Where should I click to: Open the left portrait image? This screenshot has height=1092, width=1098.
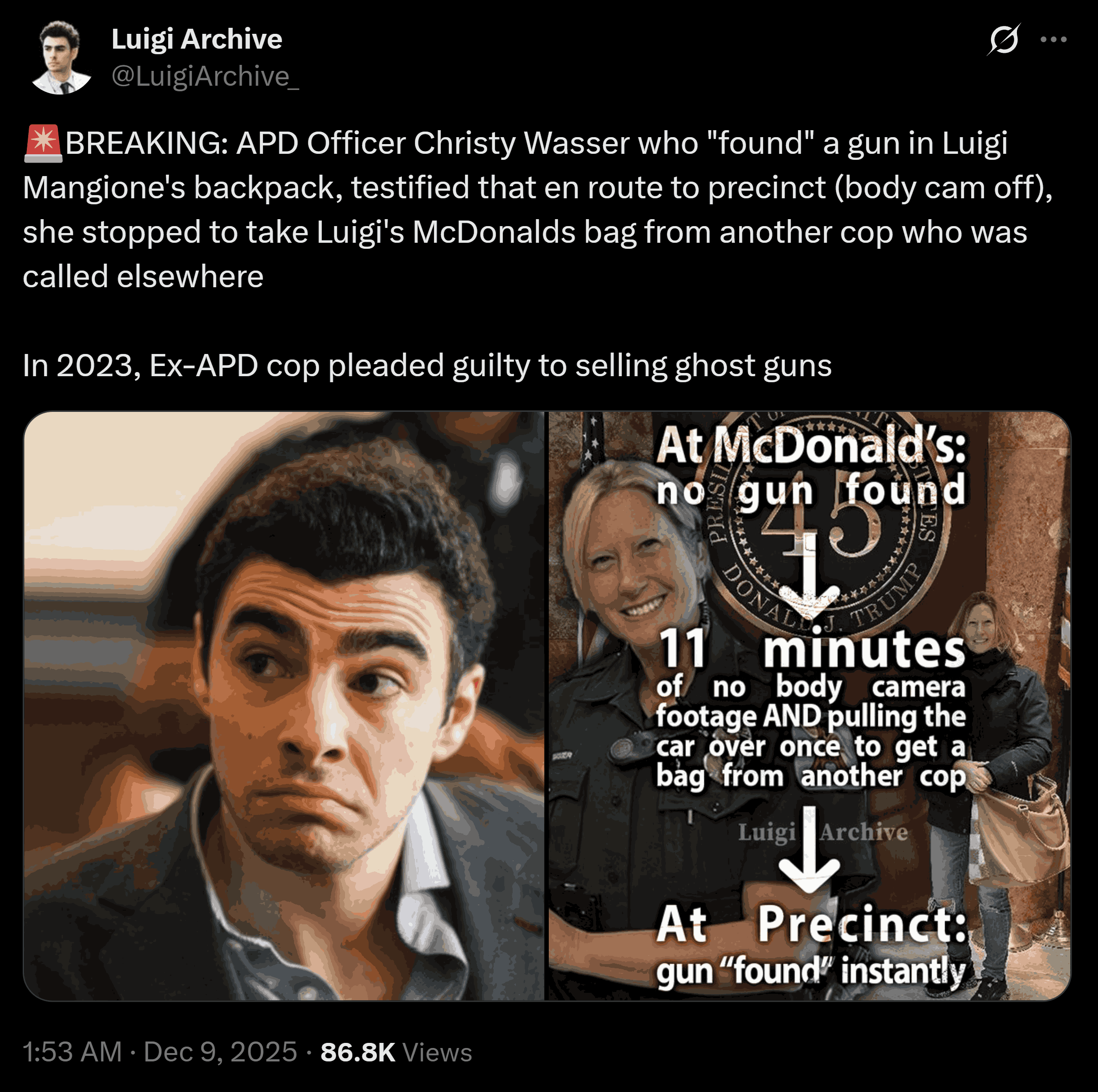click(x=283, y=706)
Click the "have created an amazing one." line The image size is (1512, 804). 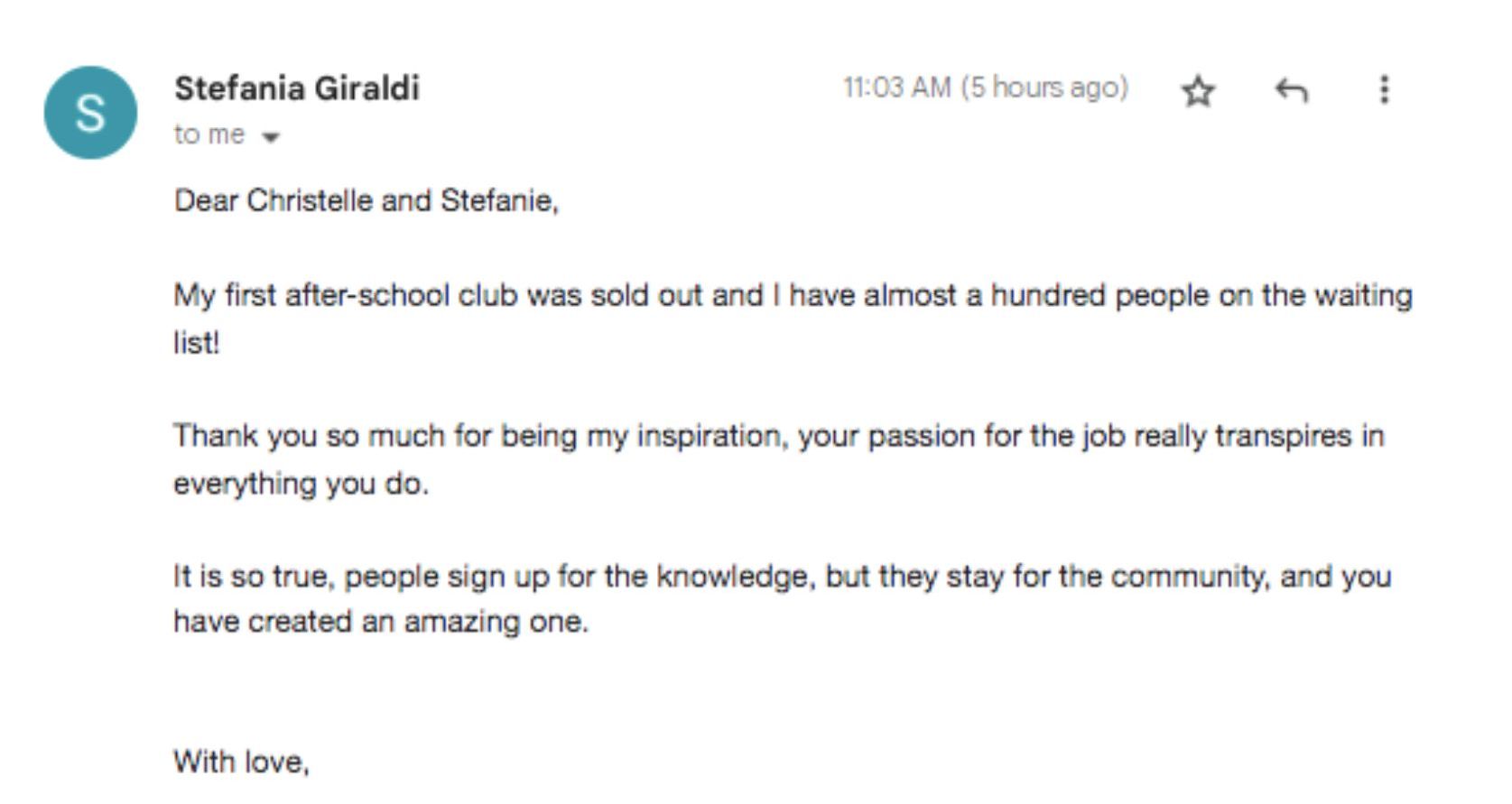[380, 622]
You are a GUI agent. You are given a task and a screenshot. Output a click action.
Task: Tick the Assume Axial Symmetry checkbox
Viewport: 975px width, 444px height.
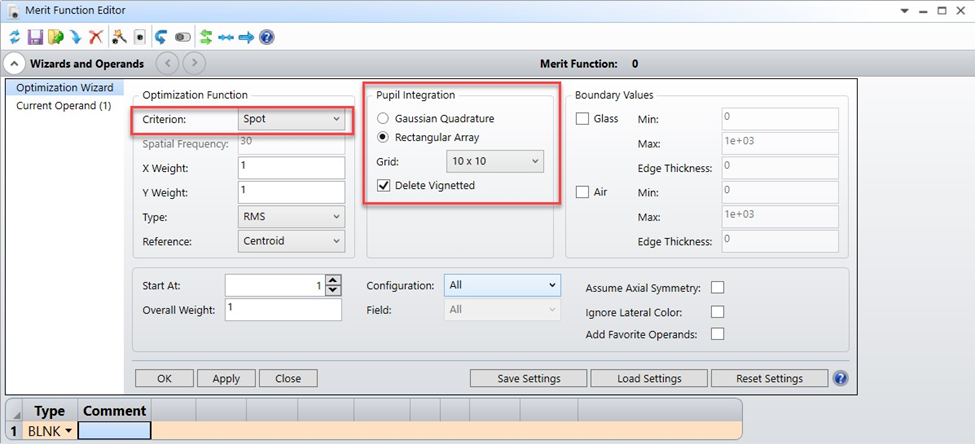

+--

◆ **To do**
Starting at the line that contains "You are a GUI", write out every line through the end of the entries, both ends included, without any pictures.

◆ **Answer for this exercise**
You are a GUI agent. You are given a task and a screenshot. Output a click action.
Task: Tick the Assume Axial Symmetry checkbox
Viewport: 975px width, 444px height.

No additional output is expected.